=== INPUT MATERIAL ===
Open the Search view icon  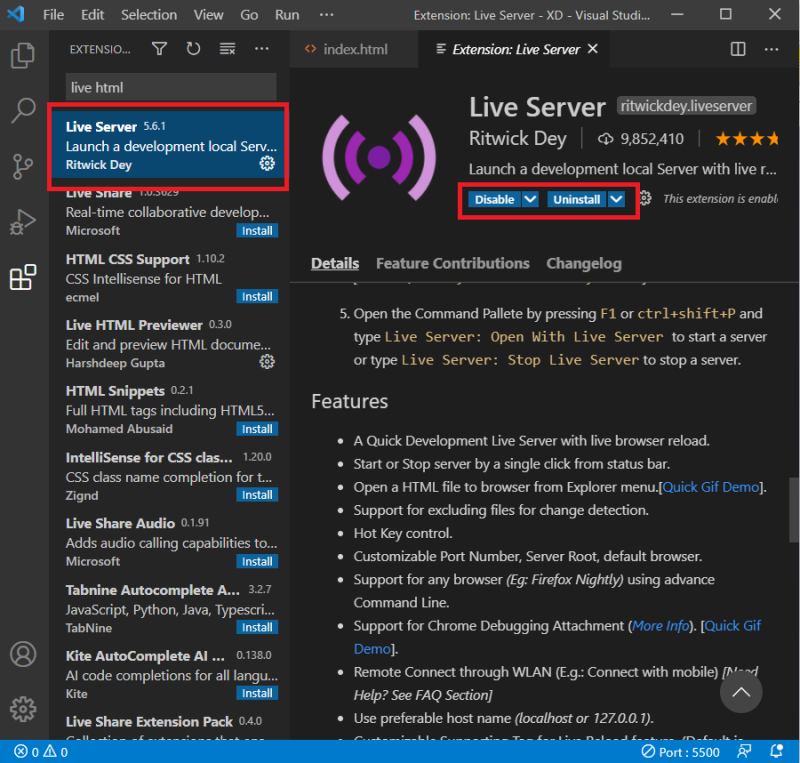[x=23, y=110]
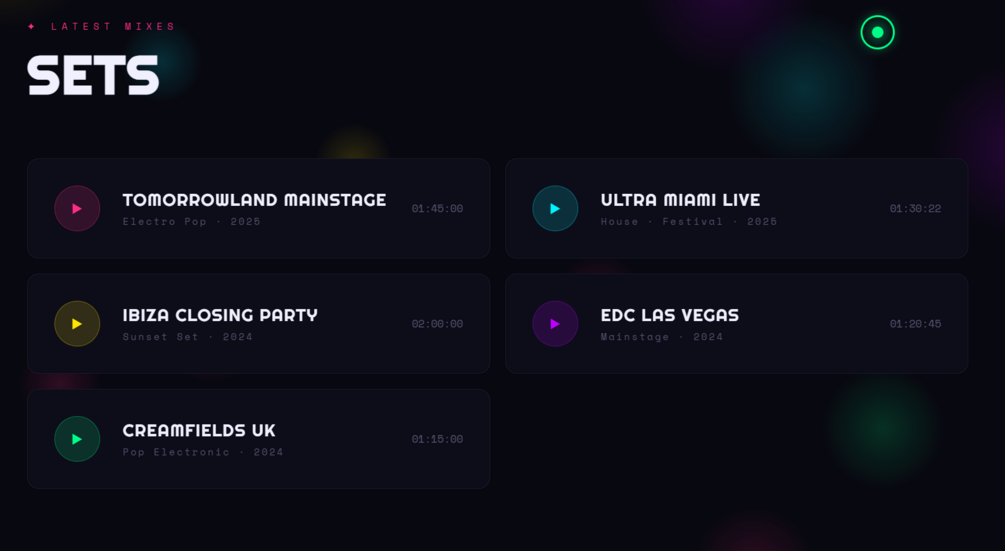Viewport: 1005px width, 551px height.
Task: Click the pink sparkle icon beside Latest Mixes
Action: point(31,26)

---

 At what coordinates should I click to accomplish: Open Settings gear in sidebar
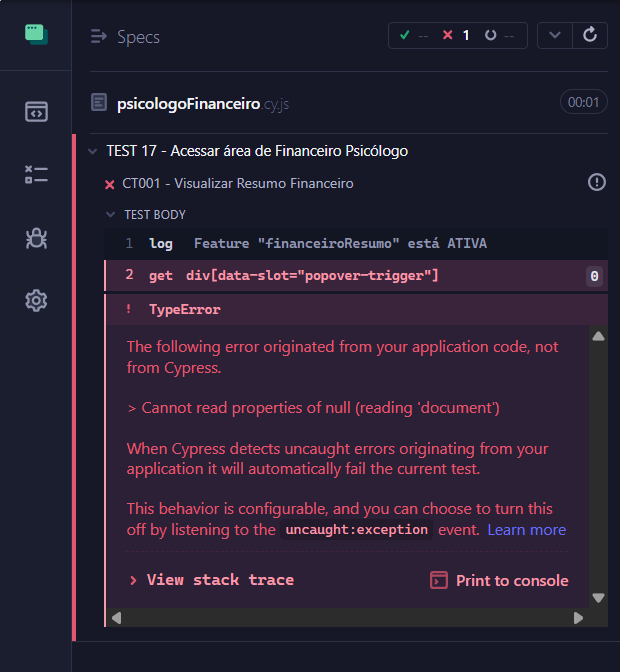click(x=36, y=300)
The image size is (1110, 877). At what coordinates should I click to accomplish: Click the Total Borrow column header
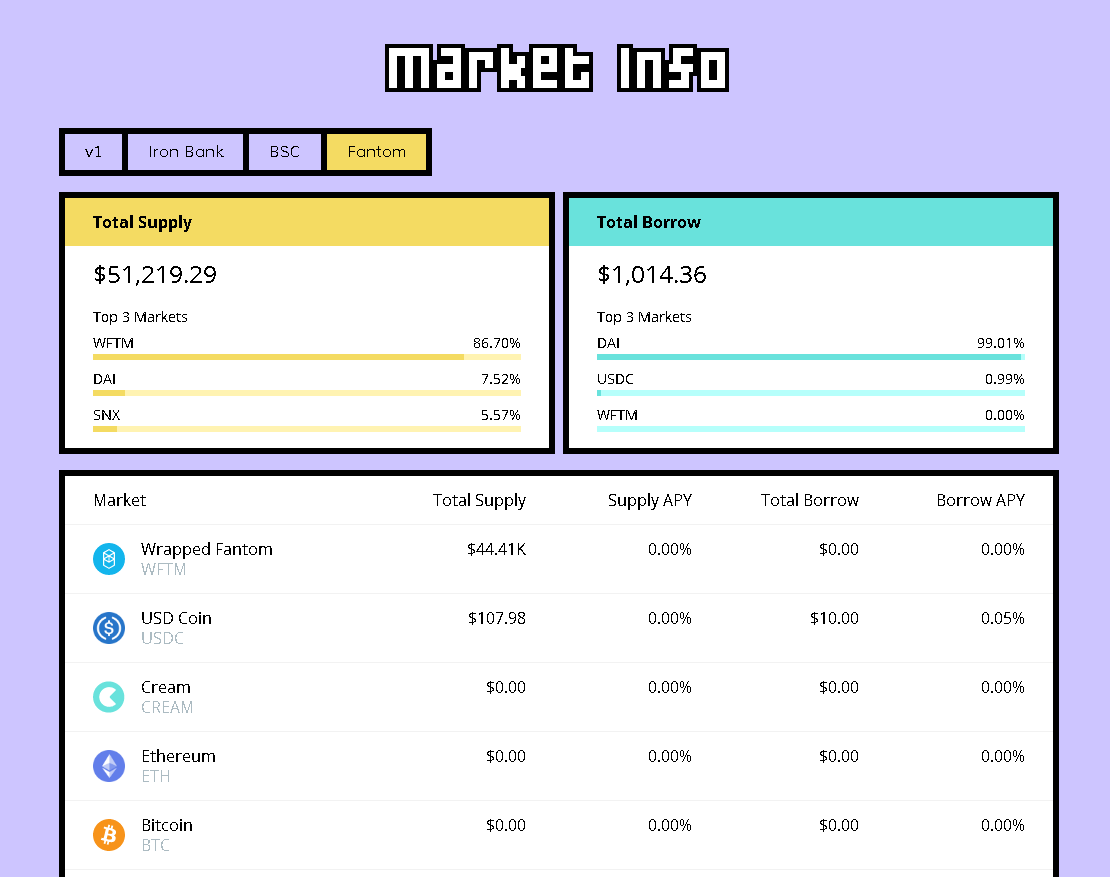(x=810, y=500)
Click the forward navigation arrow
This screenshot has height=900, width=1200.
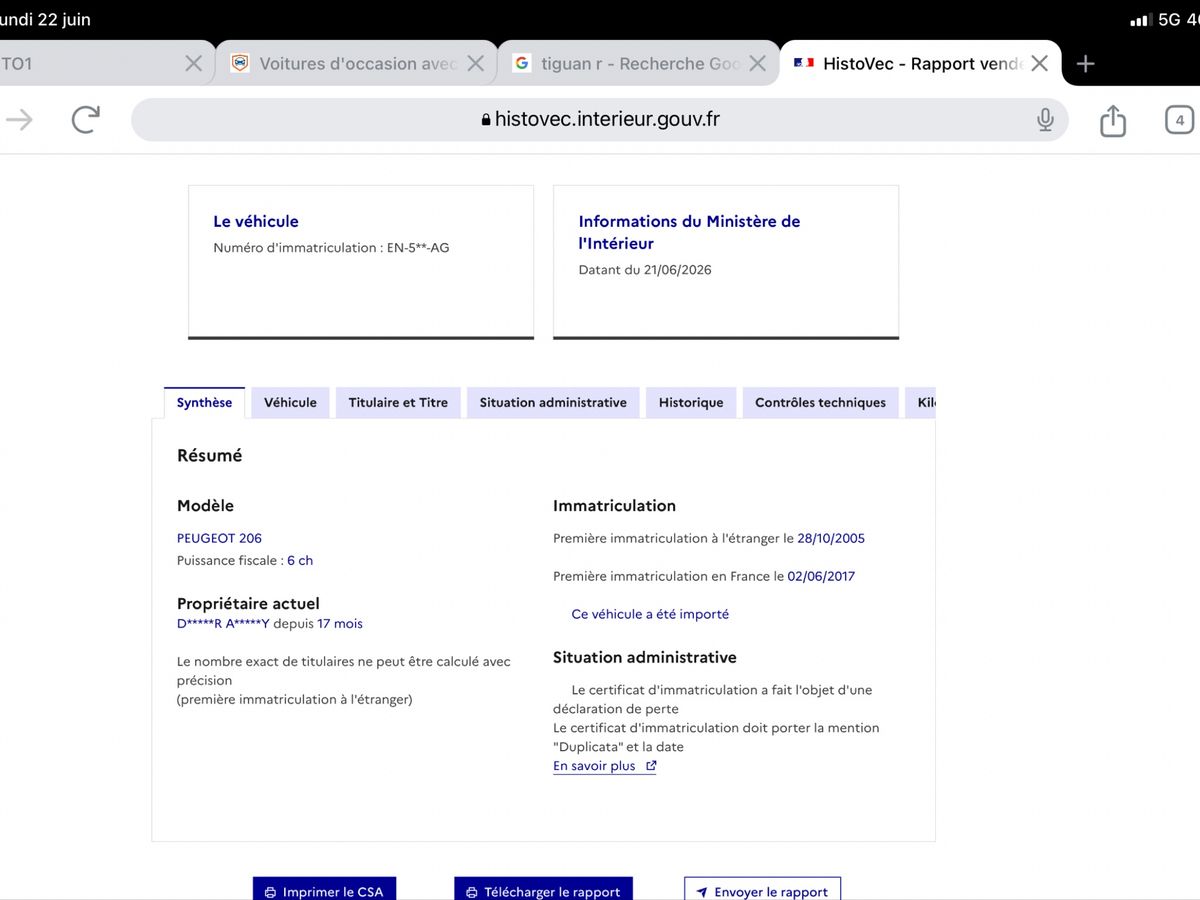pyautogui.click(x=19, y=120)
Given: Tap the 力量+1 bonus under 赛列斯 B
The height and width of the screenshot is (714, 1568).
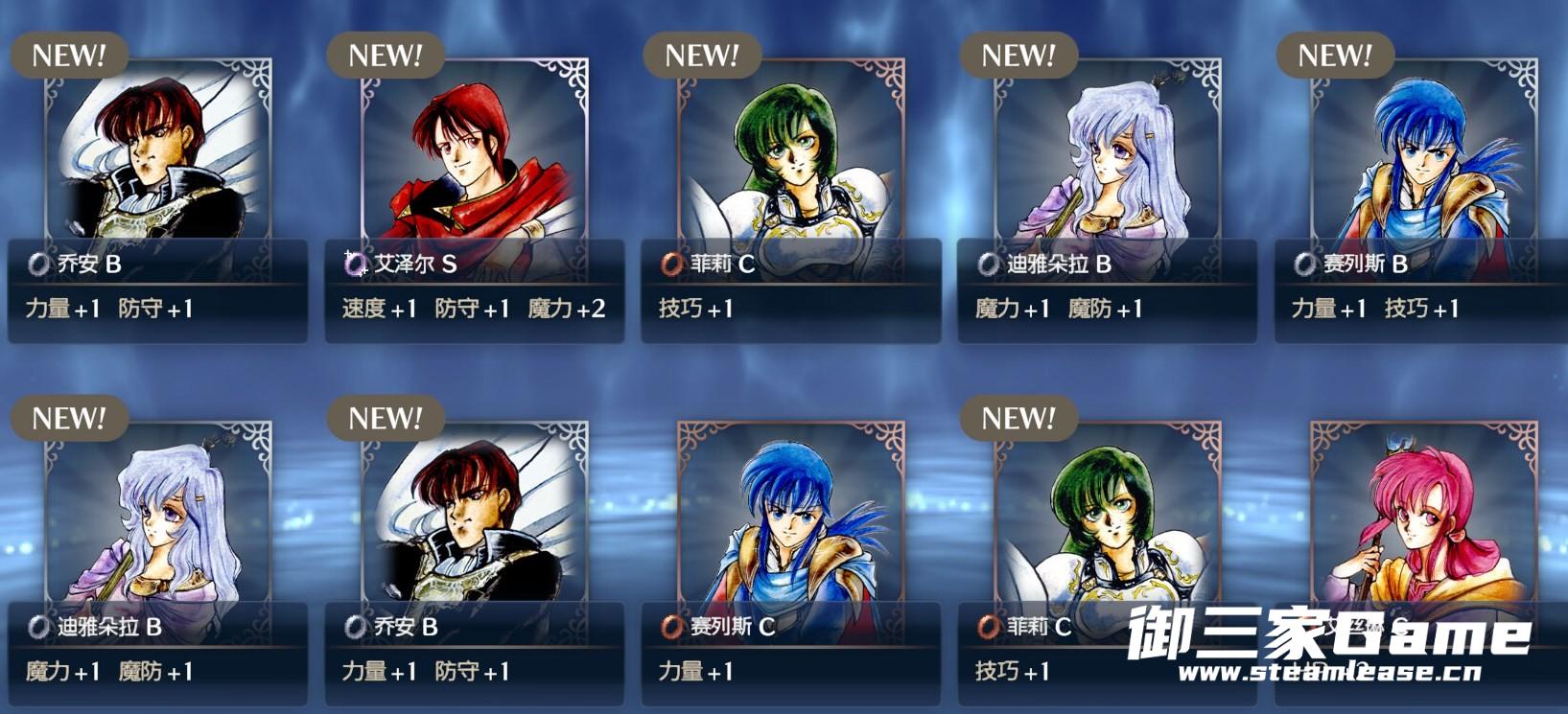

* * *

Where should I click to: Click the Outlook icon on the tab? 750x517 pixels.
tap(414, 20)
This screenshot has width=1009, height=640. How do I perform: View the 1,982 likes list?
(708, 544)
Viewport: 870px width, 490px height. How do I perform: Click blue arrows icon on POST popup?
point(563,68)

=== WHAT YOU NEED TO DO ===
Extract, without any images, the part of the material above that opens with the line containing "The image size" and closes with the line containing "The height and", both lines included.

=== TASK RESULT ===
The image size is (1110, 877). At what coordinates should I click to accomplish: Click the Total Borrow column header
(x=810, y=500)
Click the forward navigation arrow
This screenshot has height=900, width=1200.
pyautogui.click(x=19, y=120)
Given: Tap the 力量+1 bonus under 赛列斯 B
The height and width of the screenshot is (714, 1568).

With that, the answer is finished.